Thursday, 31 May 2012

Pelagios API Documentation

Just a quick announcement to let everyone know that we now (finally) have some API documentation available as part of the ever-growing Pelagios Cookbook. The documentation is aimed at developers who want to build their own applications or mashups using data from the Pelagios network of partners.

You can find it here: Using Pelagios > Using the Pelagios API

Tuesday, 29 May 2012

Perseus Pelagios Compliancy

Perseus is happy to announce that our Pleiades annotations are now fully Pelagios-compliant and are viewable in the new Pelagios API.

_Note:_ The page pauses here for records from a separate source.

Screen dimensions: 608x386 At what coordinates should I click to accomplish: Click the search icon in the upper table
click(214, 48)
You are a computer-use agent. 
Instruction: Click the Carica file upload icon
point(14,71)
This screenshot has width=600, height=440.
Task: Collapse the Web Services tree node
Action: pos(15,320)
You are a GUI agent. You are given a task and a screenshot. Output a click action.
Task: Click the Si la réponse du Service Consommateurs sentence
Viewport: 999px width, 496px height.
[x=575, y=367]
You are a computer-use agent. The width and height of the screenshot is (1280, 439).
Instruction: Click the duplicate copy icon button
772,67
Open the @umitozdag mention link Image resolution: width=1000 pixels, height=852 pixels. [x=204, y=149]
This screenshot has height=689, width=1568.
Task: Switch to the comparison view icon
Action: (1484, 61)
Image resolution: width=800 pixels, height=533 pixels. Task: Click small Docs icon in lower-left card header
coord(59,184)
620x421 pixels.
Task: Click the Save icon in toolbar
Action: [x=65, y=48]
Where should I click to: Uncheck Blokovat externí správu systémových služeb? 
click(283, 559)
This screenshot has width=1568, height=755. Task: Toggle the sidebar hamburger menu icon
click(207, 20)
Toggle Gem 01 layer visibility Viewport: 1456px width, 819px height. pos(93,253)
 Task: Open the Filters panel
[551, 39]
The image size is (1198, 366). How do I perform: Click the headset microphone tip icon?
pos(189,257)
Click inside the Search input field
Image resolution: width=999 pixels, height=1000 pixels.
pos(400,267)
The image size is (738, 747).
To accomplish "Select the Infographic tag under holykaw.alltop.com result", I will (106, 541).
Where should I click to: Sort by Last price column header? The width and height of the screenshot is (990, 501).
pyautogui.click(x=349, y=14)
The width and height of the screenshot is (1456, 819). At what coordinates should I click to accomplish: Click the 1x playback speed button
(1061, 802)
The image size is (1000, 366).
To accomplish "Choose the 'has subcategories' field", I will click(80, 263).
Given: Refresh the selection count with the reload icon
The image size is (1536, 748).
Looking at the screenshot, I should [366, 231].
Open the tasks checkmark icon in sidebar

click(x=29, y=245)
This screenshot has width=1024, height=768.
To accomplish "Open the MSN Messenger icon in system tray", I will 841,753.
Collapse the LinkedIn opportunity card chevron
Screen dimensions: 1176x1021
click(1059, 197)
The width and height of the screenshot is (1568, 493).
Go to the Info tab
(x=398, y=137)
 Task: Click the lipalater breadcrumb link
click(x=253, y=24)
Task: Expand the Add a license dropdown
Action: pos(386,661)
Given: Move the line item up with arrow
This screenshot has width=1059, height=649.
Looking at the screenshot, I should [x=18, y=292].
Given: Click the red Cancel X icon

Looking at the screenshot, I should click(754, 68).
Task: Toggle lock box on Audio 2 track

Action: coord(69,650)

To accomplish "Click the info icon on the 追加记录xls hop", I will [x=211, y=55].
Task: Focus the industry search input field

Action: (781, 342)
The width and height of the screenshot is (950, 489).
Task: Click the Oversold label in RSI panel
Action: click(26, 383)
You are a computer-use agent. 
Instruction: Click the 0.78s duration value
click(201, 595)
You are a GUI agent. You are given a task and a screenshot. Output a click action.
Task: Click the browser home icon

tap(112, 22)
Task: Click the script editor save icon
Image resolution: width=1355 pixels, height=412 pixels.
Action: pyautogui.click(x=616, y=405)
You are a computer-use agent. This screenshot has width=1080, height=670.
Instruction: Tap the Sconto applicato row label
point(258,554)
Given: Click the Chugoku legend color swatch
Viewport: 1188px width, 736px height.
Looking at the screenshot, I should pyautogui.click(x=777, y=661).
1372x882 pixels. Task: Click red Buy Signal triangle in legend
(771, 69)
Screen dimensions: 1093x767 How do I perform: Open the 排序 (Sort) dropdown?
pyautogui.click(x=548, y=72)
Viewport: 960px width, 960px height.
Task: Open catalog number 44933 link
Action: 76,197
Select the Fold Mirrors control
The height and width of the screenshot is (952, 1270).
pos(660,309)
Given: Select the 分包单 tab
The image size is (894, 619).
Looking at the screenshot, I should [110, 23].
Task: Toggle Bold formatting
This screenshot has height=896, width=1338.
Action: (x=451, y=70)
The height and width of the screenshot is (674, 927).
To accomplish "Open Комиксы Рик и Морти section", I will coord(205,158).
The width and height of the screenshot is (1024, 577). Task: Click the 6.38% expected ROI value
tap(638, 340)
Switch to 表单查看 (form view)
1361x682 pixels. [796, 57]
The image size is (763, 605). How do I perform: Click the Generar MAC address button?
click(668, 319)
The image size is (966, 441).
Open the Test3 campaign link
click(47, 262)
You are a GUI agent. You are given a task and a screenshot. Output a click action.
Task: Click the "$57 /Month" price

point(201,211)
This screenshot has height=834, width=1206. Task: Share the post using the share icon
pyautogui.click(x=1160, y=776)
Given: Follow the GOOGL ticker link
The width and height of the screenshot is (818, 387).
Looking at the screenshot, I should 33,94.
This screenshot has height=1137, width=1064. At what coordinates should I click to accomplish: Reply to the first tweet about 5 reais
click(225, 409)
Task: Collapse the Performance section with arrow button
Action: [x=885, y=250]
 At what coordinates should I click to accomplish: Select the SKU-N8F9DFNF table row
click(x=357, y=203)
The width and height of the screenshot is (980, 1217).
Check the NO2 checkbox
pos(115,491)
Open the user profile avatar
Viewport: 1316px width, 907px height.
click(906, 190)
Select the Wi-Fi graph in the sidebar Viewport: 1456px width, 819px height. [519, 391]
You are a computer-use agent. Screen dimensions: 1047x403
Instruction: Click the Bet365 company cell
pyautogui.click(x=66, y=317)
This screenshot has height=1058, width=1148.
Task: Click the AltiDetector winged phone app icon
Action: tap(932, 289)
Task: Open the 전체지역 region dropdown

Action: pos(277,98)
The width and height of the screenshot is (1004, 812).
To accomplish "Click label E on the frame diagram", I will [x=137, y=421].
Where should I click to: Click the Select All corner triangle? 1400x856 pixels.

The Perseus annotations are browseable at
http://pelagios.dme.ait.ac.at/api/datasets/21e48d8ca46f666467b81a551fbb1cb

Our first step, publishing annotations identifying occurrences of ancient places represented by Pleiades URIs in the Perseus texts, was described in a Pelagios blog post last year.

Subsequently, we have made some refinements to the process which included:

Following the Pelagios standard for referencing Pleiades places using the #this locator on the Pleiades URIs.
Simplifying labeling on the annotations.
As part of a wider effort at Perseus to better support Linked Open Data and CTS standards, referencing the Perseus text annotation targets using stable URIs in the data.perseus.org namespace, leveraging CTS URNs. E.g.:
http://data.perseus.org/citations/urn:cts:greekLang:tlg0016.tlg001.perseus-eng1:1.149
Publishing the annotations themselves at resolvable URIs which more accurately reflect the hierarchy of the occurrences both within the texts, and within the annotation datasets. E.g.:
http://data.perseus.org/annotations/occur/places:pleiades/urn:cts:greekLang:tlg0016.tlg001.perseus-eng1#5
Publishing a VoID file to describe the annotation datasets at http://data.perseus.org/annotations/occur/places:pleiades/void.ttl

All of which contribute to enabling some very cool linking possibilities, as demonstrated by the Pelagios API:

Wednesday, 23 May 2012

Pelagios API Alpha Launch!

Those of you following us closely (especially through our twitter account) will have noticed that we have - almost silently - started to populate our all-new Pelagios API with data from our partners. The API is the centerpiece of our Workpackage 1, and exposes human- and machine-readable views (HTML, JSON and RDF) on the place references we aggregate from our partners.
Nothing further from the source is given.